**Suas tarefas:**
[1] Com base no texto sobre a vida familiar, indique se cada afirmação concorda com ele, respondendo sim ou não e citando literalmente as palavras decisivas: (a) o pai desfruta do esforço de suas mãos; (b) a bênção vem de Deus como consequência do temor reverencial; (c) os filhos estão reunidos ao redor de uma mesa vazia.
[2] Segundo o texto sobre a vida familiar, por que a mãe, comparada a uma videira, é fecunda? Responda em uma a três frases.
[3] Transcreva do texto sobre a vida familiar o trecho que vai de "Assim será a bênção" até "de tua vida.".

**Texto fornecido:**
A vida familiar está reduzida ao essencial. O pai trabalha, desfrutando do esforço de suas mãos. A mãe é comparada a uma videira fecunda, na intimidade da casa: da intimidade brota a fecundidade. Também os filhos, em nova imagem vegetal, “pululam”, viçosos, ao redor da mesa farta.
Assim será a bênção
- Assim será abençoado
O homem que teme o Senhor.
A “bênção”, aqui, vinda de Deus, é consequência do temor reverencial que une a Ele e traz a felicidade, antes expressa nos bens essenciais da família, a começar do desfrute do próprio trabalho.
Paz sobre Israel!
- De Sião o Senhor te abençoe!
Possas ver Jerusalém feliz
Todos os dias de tua vida.
- E vejas os filhos de teus filhos,
Paz sobre Israel!

**Material coletado:**
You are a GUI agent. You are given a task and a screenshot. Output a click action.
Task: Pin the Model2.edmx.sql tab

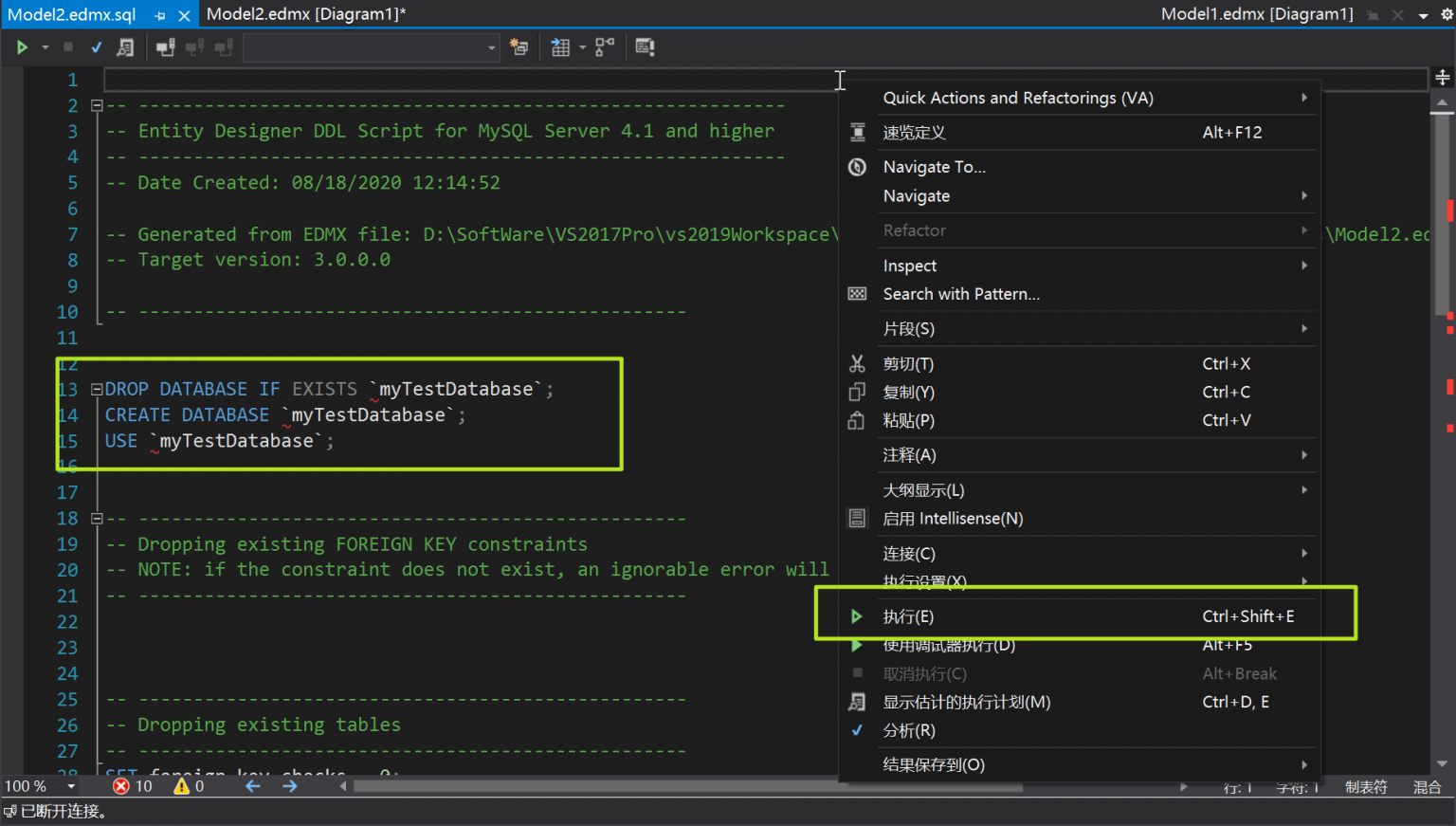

**Respostas por tarefa:**
[1]
(a) Sim: "O pai trabalha, desfrutando do esforço de suas mãos."
(b) Sim: "A “bênção”, aqui, vinda de Deus, é consequência do temor reverencial que une a Ele"
(c) Não: "“pululam”, viçosos, ao redor da mesa farta."

[2] A mãe é comparada a uma videira fecunda situada na intimidade da casa. O texto explica que da intimidade brota a fecundidade.

[3]
Assim será a bênção
- Assim será abençoado
O homem que teme o Senhor.
A “bênção”, aqui, vinda de Deus, é consequência do temor reverencial que une a Ele e traz a felicidade, antes expressa nos bens essenciais da família, a começar do desfrute do próprio trabalho.
Paz sobre Israel!
- De Sião o Senhor te abençoe!
Possas ver Jerusalém feliz
Todos os dias de tua vida.